Die Behandlung mit 8-epi-PGF2α induzierte eine dosisabhängige Erhöhung der α-SMA- und Kollagen-I-mRNA-Spiegel. Die maximale Steigerung von α-SMA (2,5-fach) trat bei 10⁻⁷ mol/l auf. Im Gegensatz dazu reduzierte SQ29548 die mRNA-Spiegel beider Marker signifikant, wobei die stärkste Hemmung (70 % Reduktion von α-SMA) bei 10⁻⁴ mol/l beobachtet wurde. Die Vorbehandlung mit SQ29548 unterdrückte die 8-epi-PGF2α-induzierte Aktivierung vollständig.
Diskussion
Diese Studie zeigt, dass 8-epi-PGF2α die Aktivierung von PSCs über TxA2r vermittelt. Die Ergebnisse korrelieren mit früheren Befunden zur Rolle oxidativen Stresses in der Leberfibrose. Die Hochregulierung von TxA2r in aktivierten PSCs unterstreicht dessen Funktion als Schlüsselmediator. Die Hemmung durch SQ29548 demonstriert das therapeutische Potenzial von TxA2r-Antagonisten.
Einschränkungen umfassen den in-vitro-Charakter der Studie, der die komplexe in-vivo-Umgebung nicht abbildet.
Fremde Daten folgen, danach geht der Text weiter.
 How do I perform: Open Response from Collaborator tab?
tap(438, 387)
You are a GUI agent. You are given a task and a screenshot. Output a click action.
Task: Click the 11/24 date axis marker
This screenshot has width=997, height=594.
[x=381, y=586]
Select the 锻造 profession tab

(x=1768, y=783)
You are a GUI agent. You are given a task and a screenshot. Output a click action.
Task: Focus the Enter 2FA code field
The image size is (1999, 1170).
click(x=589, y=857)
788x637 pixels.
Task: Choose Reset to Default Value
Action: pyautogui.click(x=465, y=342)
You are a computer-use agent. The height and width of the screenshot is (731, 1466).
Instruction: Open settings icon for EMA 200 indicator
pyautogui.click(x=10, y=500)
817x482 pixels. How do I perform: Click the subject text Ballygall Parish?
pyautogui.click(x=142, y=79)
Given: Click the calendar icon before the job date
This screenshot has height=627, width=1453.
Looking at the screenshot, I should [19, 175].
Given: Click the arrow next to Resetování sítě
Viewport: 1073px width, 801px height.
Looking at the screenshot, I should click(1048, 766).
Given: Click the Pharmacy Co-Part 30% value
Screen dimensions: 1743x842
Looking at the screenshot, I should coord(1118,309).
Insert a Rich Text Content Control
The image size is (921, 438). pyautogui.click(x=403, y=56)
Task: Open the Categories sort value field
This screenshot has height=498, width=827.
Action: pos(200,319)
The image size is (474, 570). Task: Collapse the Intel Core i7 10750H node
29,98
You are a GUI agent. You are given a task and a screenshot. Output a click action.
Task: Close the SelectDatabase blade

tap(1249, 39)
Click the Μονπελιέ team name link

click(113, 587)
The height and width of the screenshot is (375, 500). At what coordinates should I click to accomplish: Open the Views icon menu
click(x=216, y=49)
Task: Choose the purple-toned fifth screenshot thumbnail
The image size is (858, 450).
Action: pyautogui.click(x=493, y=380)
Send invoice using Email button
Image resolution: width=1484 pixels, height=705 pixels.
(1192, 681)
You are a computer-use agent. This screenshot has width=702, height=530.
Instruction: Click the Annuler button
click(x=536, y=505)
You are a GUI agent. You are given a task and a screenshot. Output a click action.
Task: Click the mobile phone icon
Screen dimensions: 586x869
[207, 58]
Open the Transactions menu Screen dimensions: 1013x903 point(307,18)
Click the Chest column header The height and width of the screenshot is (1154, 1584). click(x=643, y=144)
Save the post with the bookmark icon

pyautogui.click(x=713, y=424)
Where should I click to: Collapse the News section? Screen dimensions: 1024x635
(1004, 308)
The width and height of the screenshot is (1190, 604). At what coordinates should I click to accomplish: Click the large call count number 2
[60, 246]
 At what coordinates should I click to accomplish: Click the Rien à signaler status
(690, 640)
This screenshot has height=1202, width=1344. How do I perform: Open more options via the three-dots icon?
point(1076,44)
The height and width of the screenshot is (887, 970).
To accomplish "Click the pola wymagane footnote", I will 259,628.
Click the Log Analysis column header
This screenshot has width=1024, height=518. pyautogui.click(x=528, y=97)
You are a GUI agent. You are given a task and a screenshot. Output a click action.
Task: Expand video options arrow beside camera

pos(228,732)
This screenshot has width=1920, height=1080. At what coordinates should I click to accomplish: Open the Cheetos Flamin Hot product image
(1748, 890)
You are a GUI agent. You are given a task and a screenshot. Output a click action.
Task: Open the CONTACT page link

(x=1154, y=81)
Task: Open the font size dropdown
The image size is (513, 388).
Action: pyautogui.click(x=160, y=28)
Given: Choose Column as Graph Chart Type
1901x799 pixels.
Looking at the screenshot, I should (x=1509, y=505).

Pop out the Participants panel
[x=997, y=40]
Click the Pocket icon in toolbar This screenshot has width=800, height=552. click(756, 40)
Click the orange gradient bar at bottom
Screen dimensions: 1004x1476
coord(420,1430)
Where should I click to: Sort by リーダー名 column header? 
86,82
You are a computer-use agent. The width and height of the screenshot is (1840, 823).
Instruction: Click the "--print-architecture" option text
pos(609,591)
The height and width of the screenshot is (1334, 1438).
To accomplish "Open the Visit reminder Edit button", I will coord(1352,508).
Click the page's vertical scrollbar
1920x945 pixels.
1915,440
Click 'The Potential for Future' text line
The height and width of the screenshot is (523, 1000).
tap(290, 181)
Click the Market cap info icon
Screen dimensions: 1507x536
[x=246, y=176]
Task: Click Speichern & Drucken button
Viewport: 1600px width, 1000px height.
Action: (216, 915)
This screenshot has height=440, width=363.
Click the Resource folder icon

Zukünftige Arbeiten sollten TxA2r-Inhibition in CP-Tiermodellen validieren und weitere beteiligte Signalwege analysieren.
Zusammenfassend identifiziert diese Studie TxA2r als kritischen Akteur in der 8-epi-PGF2α-induzierten PSC-Aktivierung und legt eine pharmakologische Intervention nahe.